I totally sympathize with your sentiment and feel the same way about incorporating other people’s values in a superintelligent AI. If I just went with my own wish list for what the future should look like, I would not care about most other people’s wishes. I feel as though many other people are not even trying to be altruistic in the relevant sense that I want to be altruistic, and I don’t experience a lot of moral motivation to help accomplish people’s weird notions of altruistic goals, let alone any goals that are clearly non-altruistically motivated. In the same way I’d feel no strong (even lower, admittedly) motivation to help make the dreams of baby eating aliens come true.
Having said that, I am confident that it would screw things up for everyone if I followed a decision policy that does not give weight to other people’s strongly held moral beliefs. It is already hard enough to not mess up AI alignment in a way that makes things worse for everyone, and it would become much harder still if we had half a dozen or more competing teams who each wanted to get their idiosyncratic view of the future installed.
BTW note that value differences are not the only thing that can get you into trouble. If you hold an important empirical beliefs that others do not share, and you cannot convince them of it, then it may appear to you as though you’re justified to do something radical about it, but that’s even more likely to be a bad idea because the reasons for taking peer disagreement seriously are stronger in empirical domains of dispute than in normative ones.
There is a sea of considerations from Kantianism, contractualism, norms for stable/civil societies and advanced decision theory that, while each line of argument seems tentative on its own and open to skepticism, all taken together point very strongly into the same direction, namely that things will be horrible if we fail to cooperate with each other and that cooperating is often the truly rational thing to do. You’re probably already familiar with a lot of this, but for general reference, see also this recent paper that makes a particularly interesting case for particularly strong cooperation, as well as other work on the topic, e.g. here and here.

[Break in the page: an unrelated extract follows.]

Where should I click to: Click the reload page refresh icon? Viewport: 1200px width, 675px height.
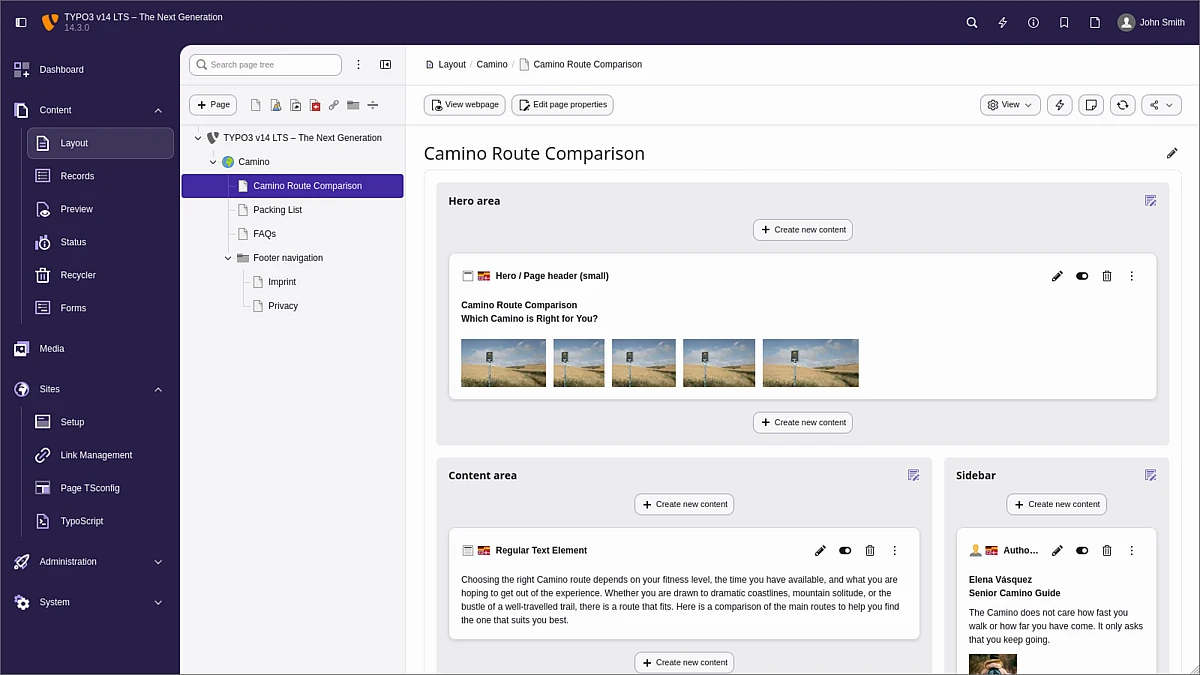coord(1123,105)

This is why I believe that people interested in any particular version of utilitronium should not override AI alignment procedures last minute just to get an extra large share of cosmic stakes for their own value system, and why I believe that people like me, who care primarily about reducing suffering, should not increase existential risk. Of course, all of this means that people who want to benefit human values in general should take particular caution to make sure that idiosyncratic value systems that may diverge from them also receive consideration and gains from trade.
This piece I wrote recently is relevant to cooperation and the question of whether values are subjective or not, and how much convergence we should expect and to what extent value extrapolation procedures bake in certain (potentially unilateral) assumptions.
Ah, okay. Well, in that case you can just read my original comment as an argument for why one would want to use psychology to design an AI that was capable of correctly figuring out just a single person’s values and implementing them, as that’s obviously a prerequisite for figuring out everybody’s values. The stuff that I had about social consensus was just an argument aimed at moral realists, if you’re not one then it’s probably not relevant for you.
(my values would still say that we should try to take everyone’s values into account, but that disagreement is distinct from the whole “is psychology useful for value learning” question)
Sorry, my mistake—I confused utilitronium with hedonium.